Records excerpted from a collection
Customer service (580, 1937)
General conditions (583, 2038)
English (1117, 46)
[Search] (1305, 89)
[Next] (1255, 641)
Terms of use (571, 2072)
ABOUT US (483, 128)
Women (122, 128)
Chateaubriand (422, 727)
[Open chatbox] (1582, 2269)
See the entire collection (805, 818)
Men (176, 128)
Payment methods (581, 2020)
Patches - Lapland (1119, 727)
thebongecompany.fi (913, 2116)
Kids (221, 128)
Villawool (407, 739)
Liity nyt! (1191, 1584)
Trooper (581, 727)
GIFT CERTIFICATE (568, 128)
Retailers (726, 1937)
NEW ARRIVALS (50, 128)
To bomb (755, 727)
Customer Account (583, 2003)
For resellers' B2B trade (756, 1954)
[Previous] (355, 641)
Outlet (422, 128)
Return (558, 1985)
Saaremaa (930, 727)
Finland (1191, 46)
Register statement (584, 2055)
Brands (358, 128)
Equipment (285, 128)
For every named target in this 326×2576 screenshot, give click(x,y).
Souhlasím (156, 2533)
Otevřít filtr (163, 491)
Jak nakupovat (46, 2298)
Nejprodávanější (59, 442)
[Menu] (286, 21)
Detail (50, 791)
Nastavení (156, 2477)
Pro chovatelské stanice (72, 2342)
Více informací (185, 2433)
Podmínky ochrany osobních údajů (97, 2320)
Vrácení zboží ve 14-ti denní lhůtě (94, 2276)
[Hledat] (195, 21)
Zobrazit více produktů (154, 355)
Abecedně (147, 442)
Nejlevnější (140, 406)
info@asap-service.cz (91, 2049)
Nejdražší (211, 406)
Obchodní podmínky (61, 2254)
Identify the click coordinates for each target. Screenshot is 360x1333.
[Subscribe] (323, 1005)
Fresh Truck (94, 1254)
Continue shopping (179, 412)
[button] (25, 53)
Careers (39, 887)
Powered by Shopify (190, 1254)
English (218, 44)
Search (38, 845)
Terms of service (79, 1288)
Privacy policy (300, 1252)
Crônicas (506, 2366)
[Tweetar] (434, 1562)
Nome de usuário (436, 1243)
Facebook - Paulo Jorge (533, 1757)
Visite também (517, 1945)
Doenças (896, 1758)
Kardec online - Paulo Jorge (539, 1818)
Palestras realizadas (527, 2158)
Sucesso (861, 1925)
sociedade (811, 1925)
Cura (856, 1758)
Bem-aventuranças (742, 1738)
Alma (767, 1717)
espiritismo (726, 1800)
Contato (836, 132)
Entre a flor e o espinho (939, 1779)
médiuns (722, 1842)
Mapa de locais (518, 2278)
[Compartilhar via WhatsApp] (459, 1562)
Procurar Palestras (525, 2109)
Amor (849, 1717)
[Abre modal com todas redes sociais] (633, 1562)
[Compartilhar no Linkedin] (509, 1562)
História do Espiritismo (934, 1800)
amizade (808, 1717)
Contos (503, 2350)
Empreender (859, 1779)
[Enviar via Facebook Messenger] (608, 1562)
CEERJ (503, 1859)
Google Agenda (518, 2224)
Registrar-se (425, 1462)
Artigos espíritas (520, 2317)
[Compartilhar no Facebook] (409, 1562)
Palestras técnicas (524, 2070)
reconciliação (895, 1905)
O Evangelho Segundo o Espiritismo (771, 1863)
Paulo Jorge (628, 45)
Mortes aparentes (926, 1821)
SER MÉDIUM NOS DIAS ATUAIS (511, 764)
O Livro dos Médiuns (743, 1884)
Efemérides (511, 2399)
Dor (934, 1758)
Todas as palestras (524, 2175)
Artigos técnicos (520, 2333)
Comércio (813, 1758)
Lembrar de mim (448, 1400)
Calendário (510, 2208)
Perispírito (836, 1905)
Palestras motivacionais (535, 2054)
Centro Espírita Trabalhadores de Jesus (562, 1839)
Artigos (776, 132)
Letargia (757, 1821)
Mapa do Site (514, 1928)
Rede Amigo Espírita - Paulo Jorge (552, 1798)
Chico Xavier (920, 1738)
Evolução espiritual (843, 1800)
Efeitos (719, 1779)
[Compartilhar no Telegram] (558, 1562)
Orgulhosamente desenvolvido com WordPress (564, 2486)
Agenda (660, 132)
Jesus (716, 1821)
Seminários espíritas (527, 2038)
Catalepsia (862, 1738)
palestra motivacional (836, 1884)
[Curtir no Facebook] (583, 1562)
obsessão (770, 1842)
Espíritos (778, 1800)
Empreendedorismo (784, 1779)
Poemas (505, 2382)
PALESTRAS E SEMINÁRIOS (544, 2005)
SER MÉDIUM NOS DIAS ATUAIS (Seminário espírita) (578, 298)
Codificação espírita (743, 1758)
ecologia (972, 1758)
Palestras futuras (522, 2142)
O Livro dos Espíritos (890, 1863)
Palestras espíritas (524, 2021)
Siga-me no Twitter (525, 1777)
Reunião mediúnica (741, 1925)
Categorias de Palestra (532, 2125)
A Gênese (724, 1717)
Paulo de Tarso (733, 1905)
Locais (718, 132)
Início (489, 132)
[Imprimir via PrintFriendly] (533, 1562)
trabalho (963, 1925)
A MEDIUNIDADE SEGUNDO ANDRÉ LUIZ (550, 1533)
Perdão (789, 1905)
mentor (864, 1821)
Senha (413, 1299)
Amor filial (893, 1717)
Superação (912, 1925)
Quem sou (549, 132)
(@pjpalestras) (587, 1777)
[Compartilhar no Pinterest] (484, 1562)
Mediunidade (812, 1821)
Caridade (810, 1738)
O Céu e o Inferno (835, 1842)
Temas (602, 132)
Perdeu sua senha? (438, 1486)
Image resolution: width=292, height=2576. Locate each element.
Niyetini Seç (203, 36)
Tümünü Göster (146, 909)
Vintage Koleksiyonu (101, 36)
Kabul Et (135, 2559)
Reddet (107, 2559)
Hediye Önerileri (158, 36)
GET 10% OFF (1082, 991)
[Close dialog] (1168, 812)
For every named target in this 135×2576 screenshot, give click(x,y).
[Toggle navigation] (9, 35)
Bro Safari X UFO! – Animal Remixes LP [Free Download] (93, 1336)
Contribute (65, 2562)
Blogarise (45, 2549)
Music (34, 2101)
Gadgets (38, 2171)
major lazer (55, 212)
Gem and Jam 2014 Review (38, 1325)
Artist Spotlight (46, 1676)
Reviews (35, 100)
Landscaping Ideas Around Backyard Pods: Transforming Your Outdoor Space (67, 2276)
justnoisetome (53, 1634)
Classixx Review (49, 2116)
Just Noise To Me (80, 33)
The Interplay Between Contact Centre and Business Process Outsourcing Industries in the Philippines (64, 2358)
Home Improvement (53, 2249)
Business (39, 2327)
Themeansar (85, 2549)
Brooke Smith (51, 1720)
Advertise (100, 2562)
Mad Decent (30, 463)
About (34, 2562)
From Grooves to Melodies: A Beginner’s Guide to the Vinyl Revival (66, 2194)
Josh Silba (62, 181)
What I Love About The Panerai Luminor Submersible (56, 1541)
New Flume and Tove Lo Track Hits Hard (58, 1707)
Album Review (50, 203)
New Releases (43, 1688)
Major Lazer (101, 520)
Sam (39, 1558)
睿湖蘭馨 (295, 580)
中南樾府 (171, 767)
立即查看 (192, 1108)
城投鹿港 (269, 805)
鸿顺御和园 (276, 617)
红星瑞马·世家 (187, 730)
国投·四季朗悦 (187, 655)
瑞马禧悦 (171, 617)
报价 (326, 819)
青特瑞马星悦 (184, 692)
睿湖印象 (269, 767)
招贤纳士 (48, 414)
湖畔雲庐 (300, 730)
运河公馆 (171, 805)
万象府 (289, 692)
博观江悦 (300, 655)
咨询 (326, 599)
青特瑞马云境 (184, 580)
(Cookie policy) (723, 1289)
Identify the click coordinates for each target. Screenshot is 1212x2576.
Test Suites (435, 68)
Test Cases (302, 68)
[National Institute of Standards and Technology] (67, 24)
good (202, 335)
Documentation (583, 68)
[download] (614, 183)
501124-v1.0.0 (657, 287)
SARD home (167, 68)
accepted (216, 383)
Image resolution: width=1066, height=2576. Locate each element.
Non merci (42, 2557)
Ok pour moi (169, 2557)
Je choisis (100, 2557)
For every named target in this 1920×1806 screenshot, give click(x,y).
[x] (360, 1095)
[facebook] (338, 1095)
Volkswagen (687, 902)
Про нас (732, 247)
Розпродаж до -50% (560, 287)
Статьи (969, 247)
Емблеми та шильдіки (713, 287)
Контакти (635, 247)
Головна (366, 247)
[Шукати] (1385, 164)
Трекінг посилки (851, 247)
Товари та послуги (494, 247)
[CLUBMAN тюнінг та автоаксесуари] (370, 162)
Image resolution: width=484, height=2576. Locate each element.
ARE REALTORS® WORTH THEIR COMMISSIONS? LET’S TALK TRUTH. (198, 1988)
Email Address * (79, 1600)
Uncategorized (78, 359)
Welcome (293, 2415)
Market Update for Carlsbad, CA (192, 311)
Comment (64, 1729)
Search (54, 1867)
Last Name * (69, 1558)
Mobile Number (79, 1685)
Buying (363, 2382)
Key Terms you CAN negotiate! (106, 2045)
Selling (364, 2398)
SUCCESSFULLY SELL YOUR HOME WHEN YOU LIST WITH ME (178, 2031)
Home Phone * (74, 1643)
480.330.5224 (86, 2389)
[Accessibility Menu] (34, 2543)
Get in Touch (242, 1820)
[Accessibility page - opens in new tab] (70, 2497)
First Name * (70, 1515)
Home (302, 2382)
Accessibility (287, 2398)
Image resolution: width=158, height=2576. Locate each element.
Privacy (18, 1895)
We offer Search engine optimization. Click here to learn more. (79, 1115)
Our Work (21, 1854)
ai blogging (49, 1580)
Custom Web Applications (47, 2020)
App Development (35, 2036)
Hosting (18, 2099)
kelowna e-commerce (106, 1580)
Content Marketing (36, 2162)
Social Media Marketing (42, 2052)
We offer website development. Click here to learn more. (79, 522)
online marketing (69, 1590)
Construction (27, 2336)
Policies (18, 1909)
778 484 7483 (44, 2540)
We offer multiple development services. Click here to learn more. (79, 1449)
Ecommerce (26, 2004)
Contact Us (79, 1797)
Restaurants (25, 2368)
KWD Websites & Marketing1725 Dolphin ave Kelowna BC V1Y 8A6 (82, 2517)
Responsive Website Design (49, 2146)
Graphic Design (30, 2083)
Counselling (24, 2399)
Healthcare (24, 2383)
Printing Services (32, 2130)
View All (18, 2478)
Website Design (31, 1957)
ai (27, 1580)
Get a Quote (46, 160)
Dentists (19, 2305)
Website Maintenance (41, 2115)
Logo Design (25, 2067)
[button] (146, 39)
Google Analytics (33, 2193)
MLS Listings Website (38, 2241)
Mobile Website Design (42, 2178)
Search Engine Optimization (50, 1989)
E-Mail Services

▶ **Problem details**
Transcribe each line of the data above, unaltered, from the one where "Empreendedorismo (784, 1779)" appears to the one where "Themeansar (85, 2549)" appears, inclusive of both.

▶ **Response area**
Empreendedorismo (784, 1779)
Poemas (505, 2382)
PALESTRAS E SEMINÁRIOS (544, 2005)
SER MÉDIUM NOS DIAS ATUAIS (Seminário espírita) (578, 298)
Codificação espírita (743, 1758)
ecologia (972, 1758)
Palestras futuras (522, 2142)
O Livro dos Espíritos (890, 1863)
Palestras espíritas (524, 2021)
Siga-me no Twitter (525, 1777)
Reunião mediúnica (741, 1925)
Categorias de Palestra (532, 2125)
A Gênese (724, 1717)
Paulo de Tarso (733, 1905)
Locais (718, 132)
Início (489, 132)
[Imprimir via PrintFriendly] (533, 1562)
trabalho (963, 1925)
A MEDIUNIDADE SEGUNDO ANDRÉ LUIZ (550, 1533)
Perdão (789, 1905)
mentor (864, 1821)
Senha (413, 1299)
Amor filial (893, 1717)
Superação (912, 1925)
Quem sou (549, 132)
(@pjpalestras) (587, 1777)
[Compartilhar no Pinterest] (484, 1562)
Mediunidade (812, 1821)
Caridade (810, 1738)
O Céu e o Inferno (835, 1842)
Temas (602, 132)
Perdeu sua senha? (438, 1486)
Image resolution: width=292, height=2576. Locate each element.
Niyetini Seç (203, 36)
Tümünü Göster (146, 909)
Vintage Koleksiyonu (101, 36)
Kabul Et (135, 2559)
Reddet (107, 2559)
Hediye Önerileri (158, 36)
GET 10% OFF (1082, 991)
[Close dialog] (1168, 812)
For every named target in this 135×2576 screenshot, give click(x,y).
[Toggle navigation] (9, 35)
Bro Safari X UFO! – Animal Remixes LP [Free Download] (93, 1336)
Contribute (65, 2562)
Blogarise (45, 2549)
Music (34, 2101)
Gadgets (38, 2171)
major lazer (55, 212)
Gem and Jam 2014 Review (38, 1325)
Artist Spotlight (46, 1676)
Reviews (35, 100)
Landscaping Ideas Around Backyard Pods: Transforming Your Outdoor Space (67, 2276)
justnoisetome (53, 1634)
Classixx Review (49, 2116)
Just Noise To Me (80, 33)
The Interplay Between Contact Centre and Business Process Outsourcing Industries in the Philippines (64, 2358)
Home Improvement (53, 2249)
Business (39, 2327)
Themeansar (85, 2549)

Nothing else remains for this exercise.